▶ TASK DIRECTIONS
Could the lines from the line bearing "You are a computer-use agent. The image" to the end of the records below be copied exactly, with the pictures left out and no other lines added?

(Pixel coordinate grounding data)
+===+

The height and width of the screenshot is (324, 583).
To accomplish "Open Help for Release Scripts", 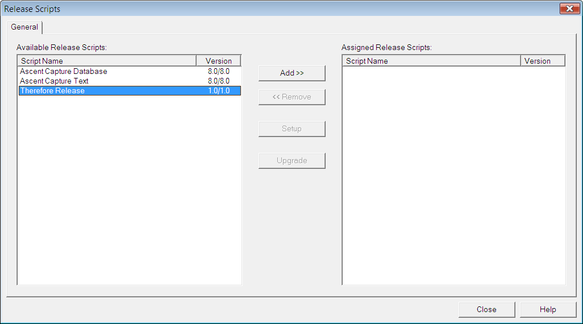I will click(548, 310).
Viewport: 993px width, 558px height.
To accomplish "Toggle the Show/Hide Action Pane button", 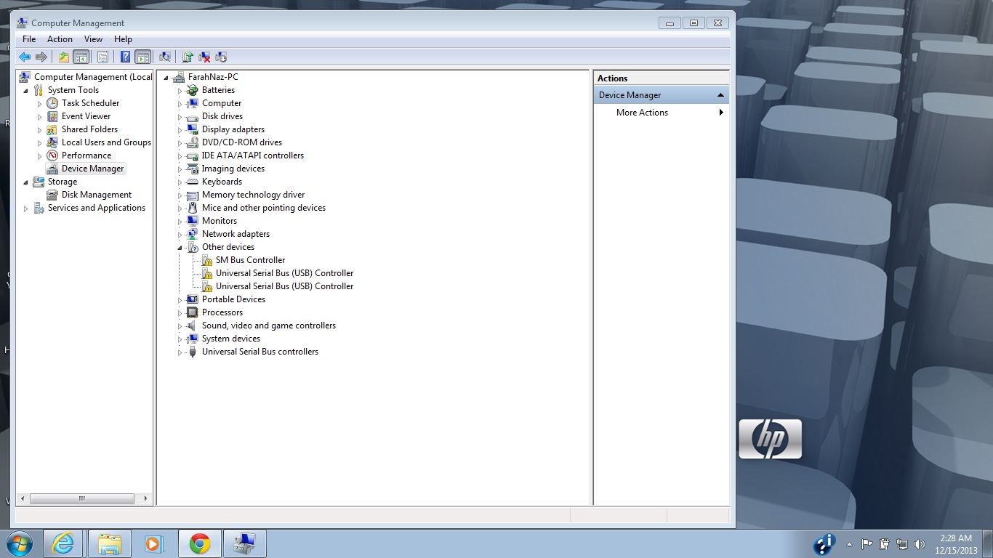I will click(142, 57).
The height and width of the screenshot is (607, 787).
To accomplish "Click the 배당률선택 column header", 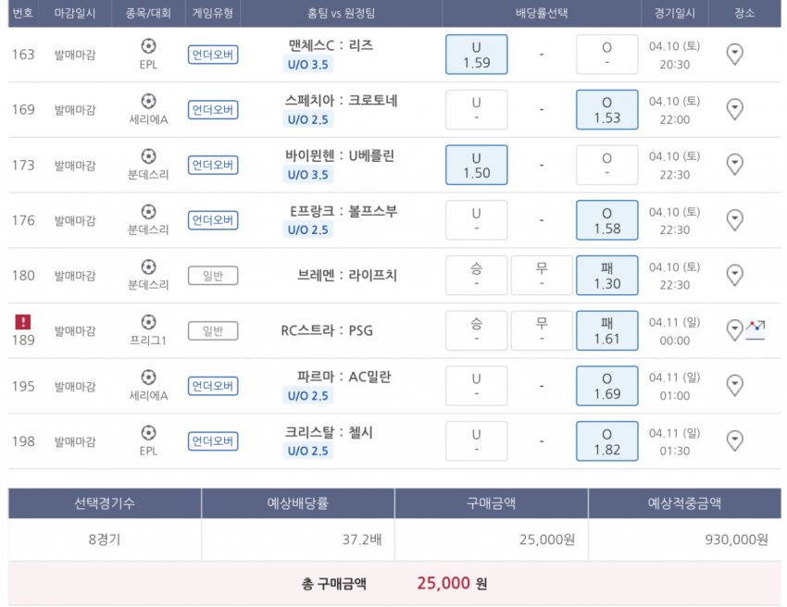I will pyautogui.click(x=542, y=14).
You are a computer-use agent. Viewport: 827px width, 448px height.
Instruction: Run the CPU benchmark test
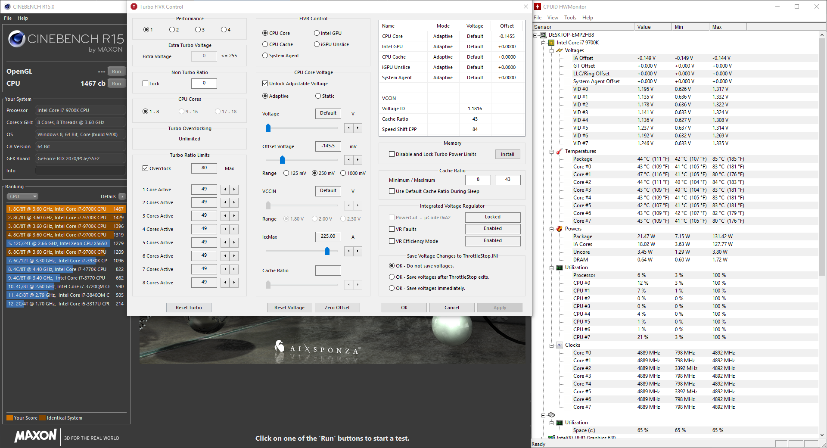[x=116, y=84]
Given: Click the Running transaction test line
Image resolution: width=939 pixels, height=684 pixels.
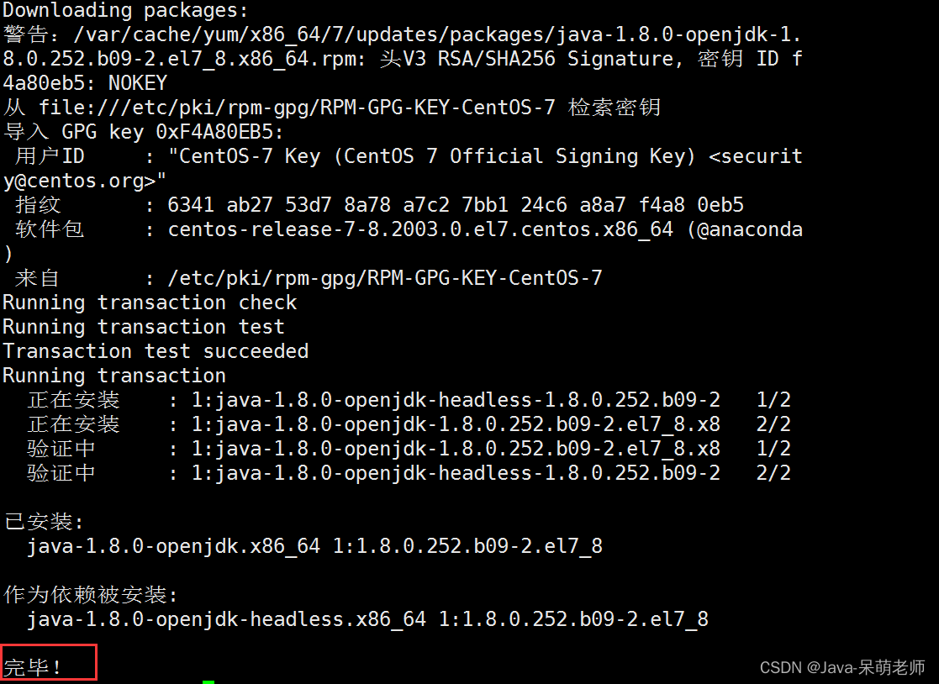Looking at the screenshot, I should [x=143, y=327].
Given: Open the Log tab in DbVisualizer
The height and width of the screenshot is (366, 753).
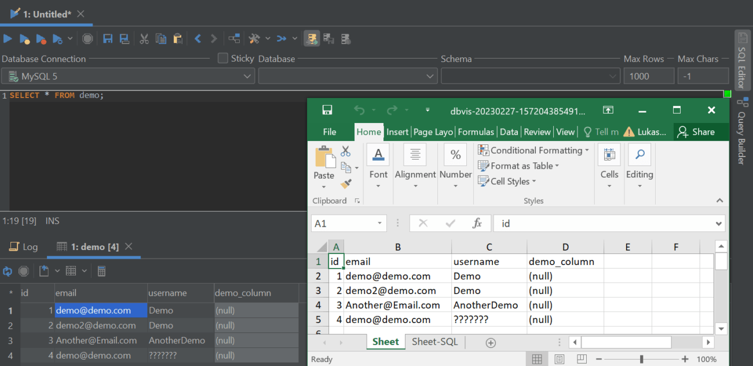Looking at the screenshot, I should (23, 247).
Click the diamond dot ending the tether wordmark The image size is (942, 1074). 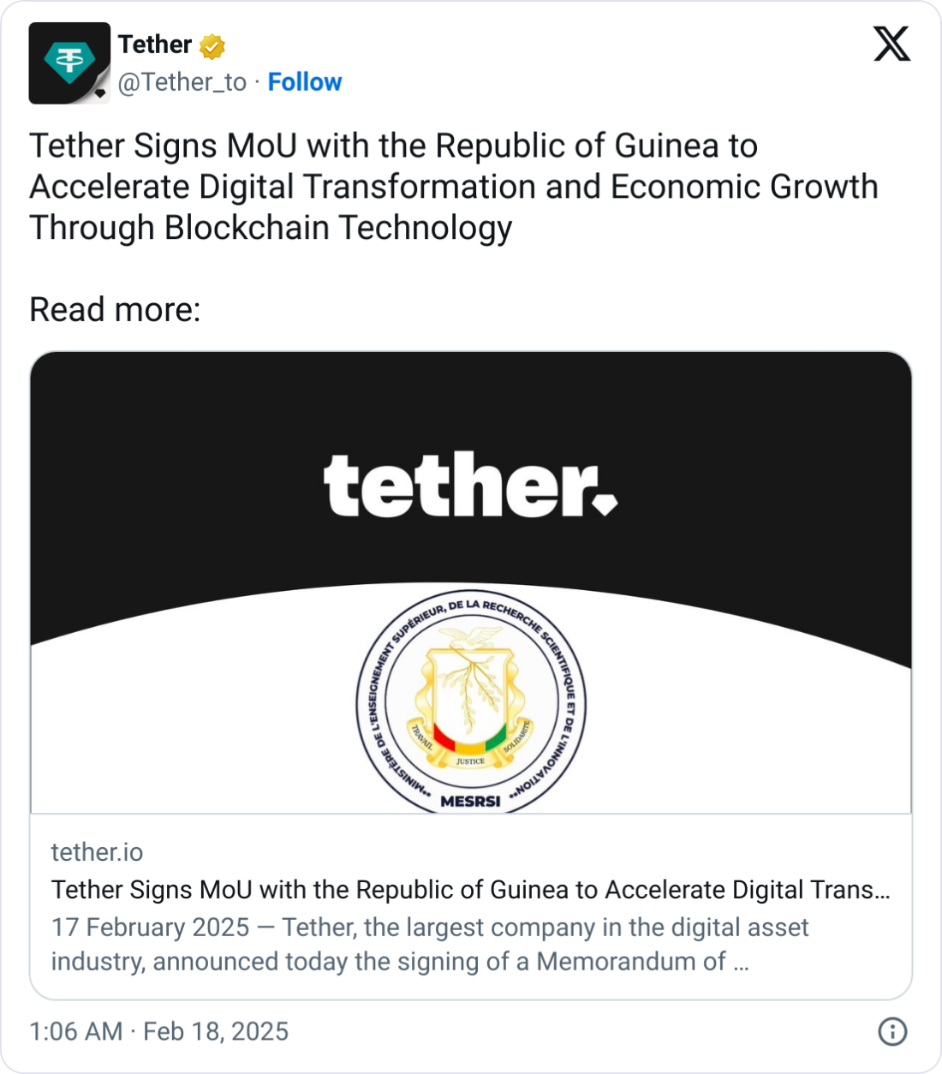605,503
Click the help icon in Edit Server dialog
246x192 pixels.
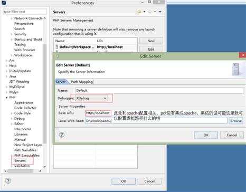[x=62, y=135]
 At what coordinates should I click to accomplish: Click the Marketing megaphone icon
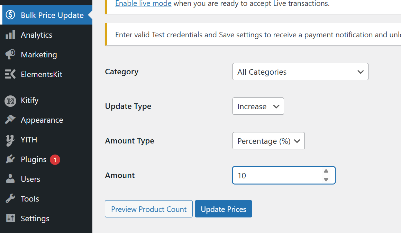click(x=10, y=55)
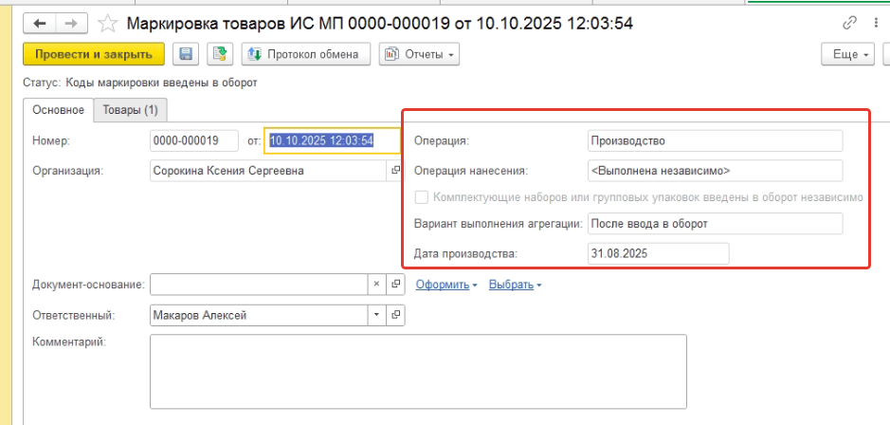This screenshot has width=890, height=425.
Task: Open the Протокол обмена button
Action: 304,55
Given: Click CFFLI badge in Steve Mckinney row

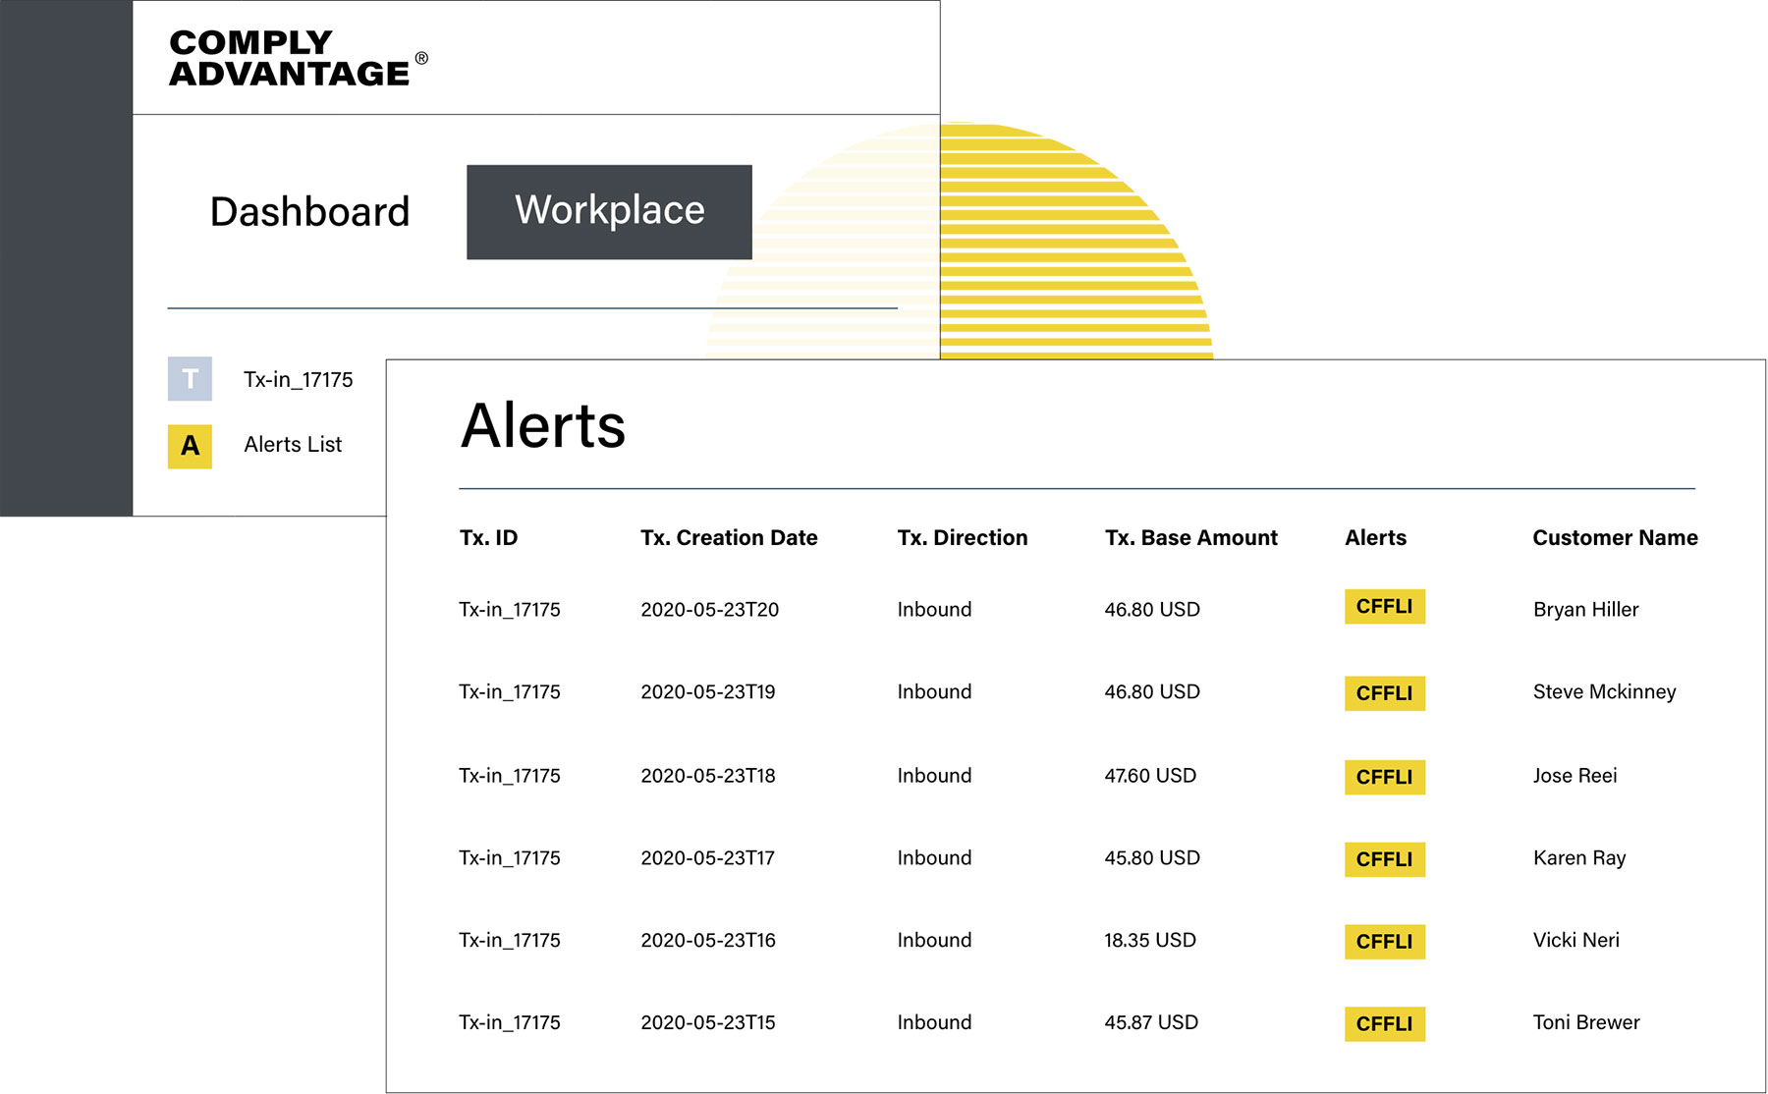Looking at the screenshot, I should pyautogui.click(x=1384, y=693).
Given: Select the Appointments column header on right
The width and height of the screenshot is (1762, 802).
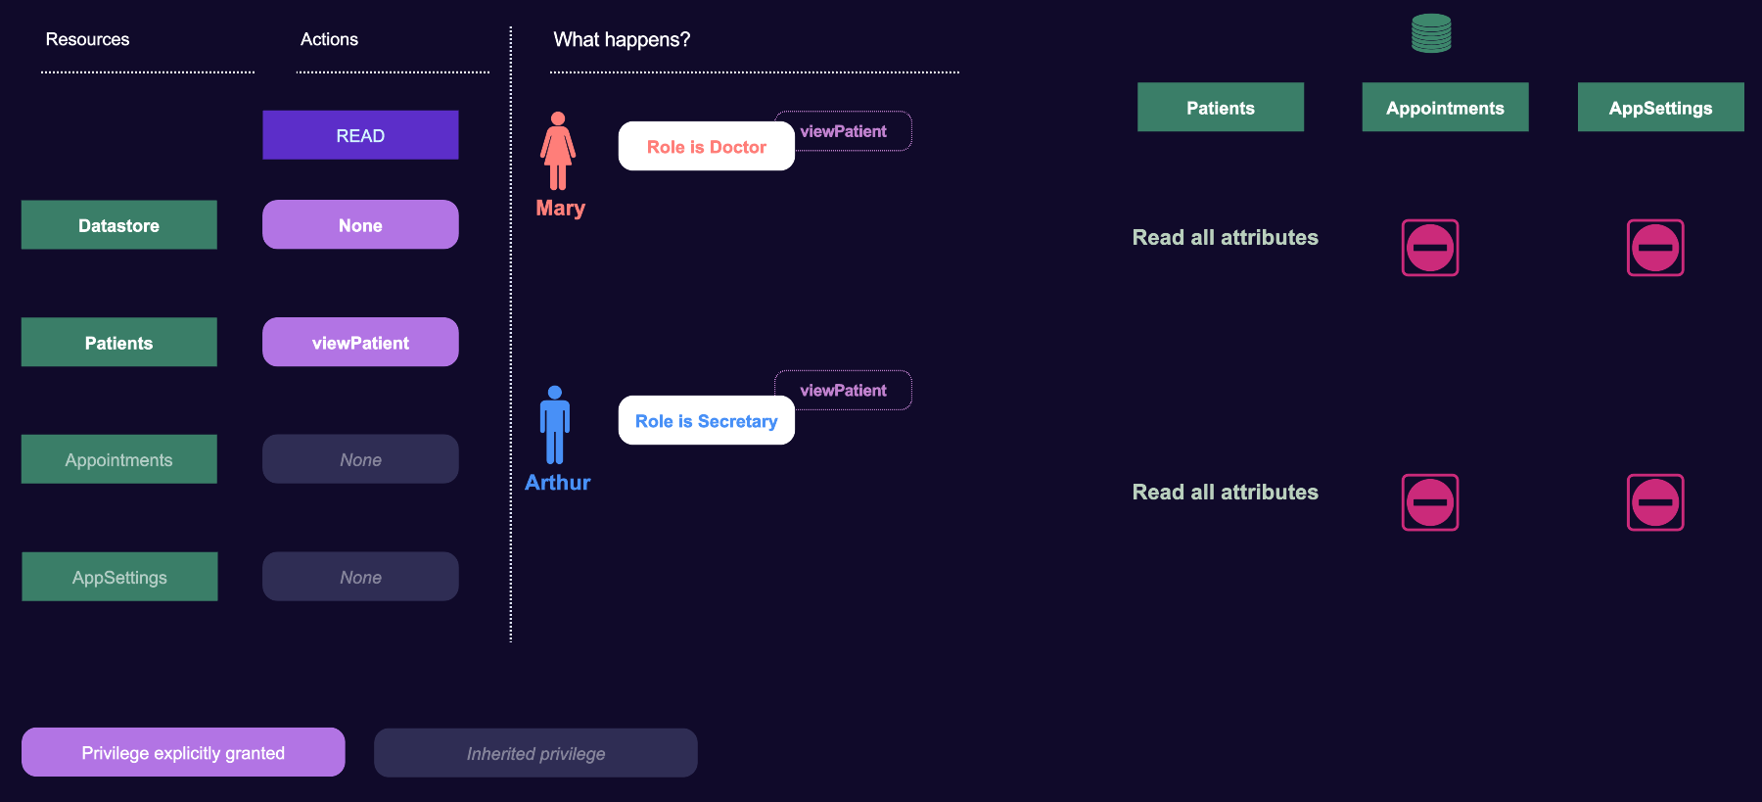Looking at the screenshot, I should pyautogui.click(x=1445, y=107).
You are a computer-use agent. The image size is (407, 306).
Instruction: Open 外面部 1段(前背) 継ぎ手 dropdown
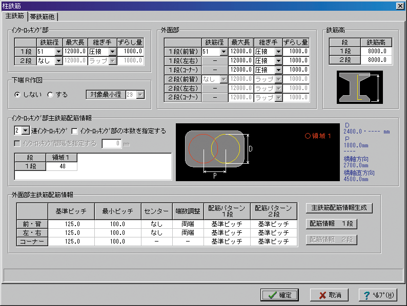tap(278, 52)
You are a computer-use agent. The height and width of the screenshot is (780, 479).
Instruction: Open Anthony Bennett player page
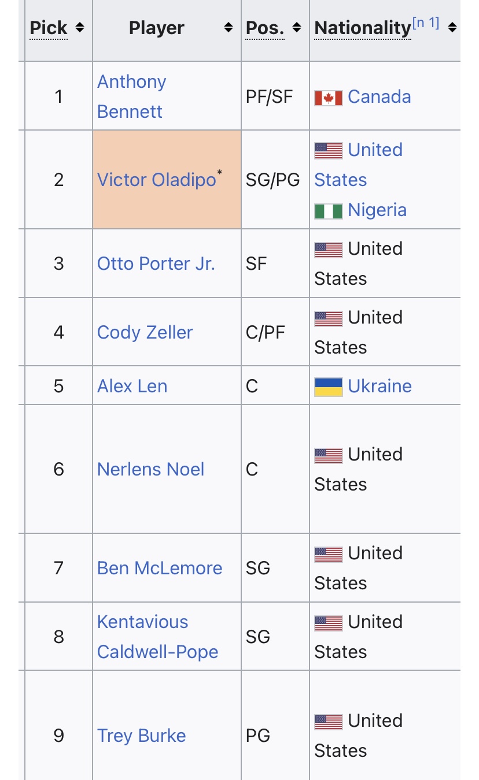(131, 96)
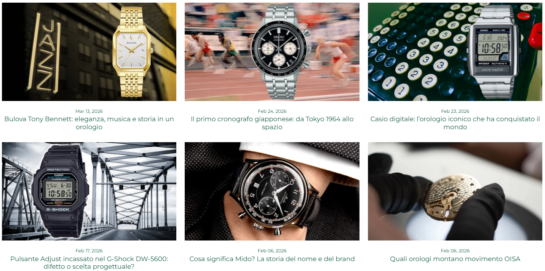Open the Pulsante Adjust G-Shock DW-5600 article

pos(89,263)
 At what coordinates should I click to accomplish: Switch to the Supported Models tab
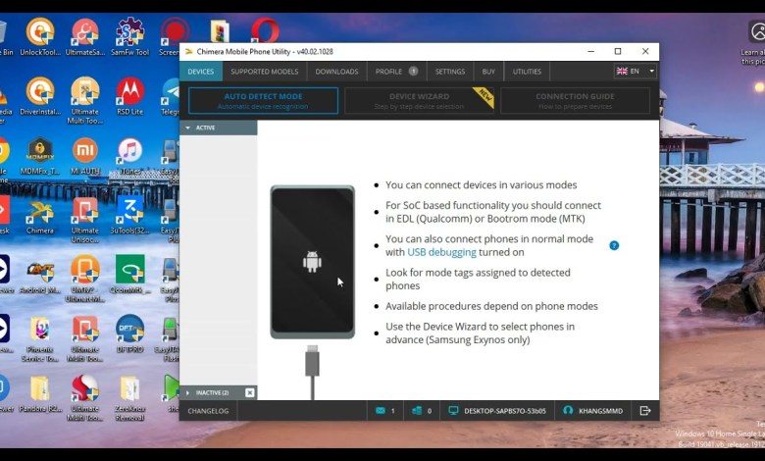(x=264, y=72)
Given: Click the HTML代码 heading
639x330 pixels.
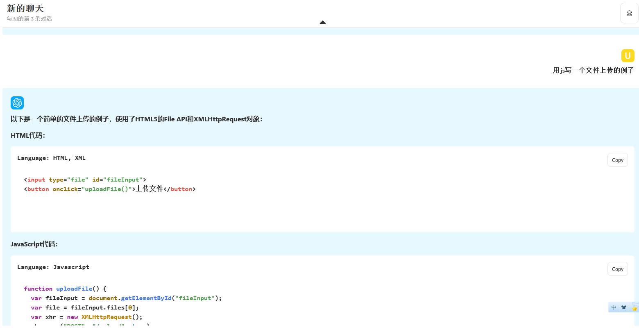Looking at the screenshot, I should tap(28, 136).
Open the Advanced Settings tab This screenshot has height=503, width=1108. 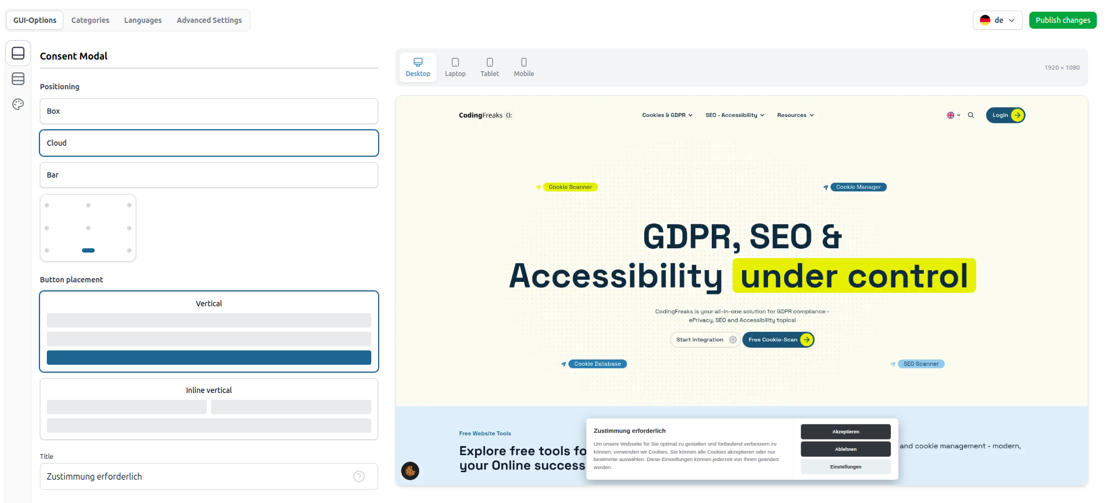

+===+

▶ EXERCISE RESPONSE
You are a computer-use agent. The image size is (407, 306).
Instruction: Open 外面部 1段(前背) 継ぎ手 dropdown
tap(278, 52)
You are a computer-use agent. The height and width of the screenshot is (780, 479).
Instruction: Open Anthony Bennett player page
(131, 96)
Open the Pulsante Adjust G-Shock DW-5600 article

pos(89,263)
 At what coordinates should I click to accomplish: Switch to the Supported Models tab
(x=264, y=72)
Given: Click the HTML代码 heading
639x330 pixels.
Looking at the screenshot, I should tap(28, 136).
Open the Advanced Settings tab This screenshot has height=503, width=1108. 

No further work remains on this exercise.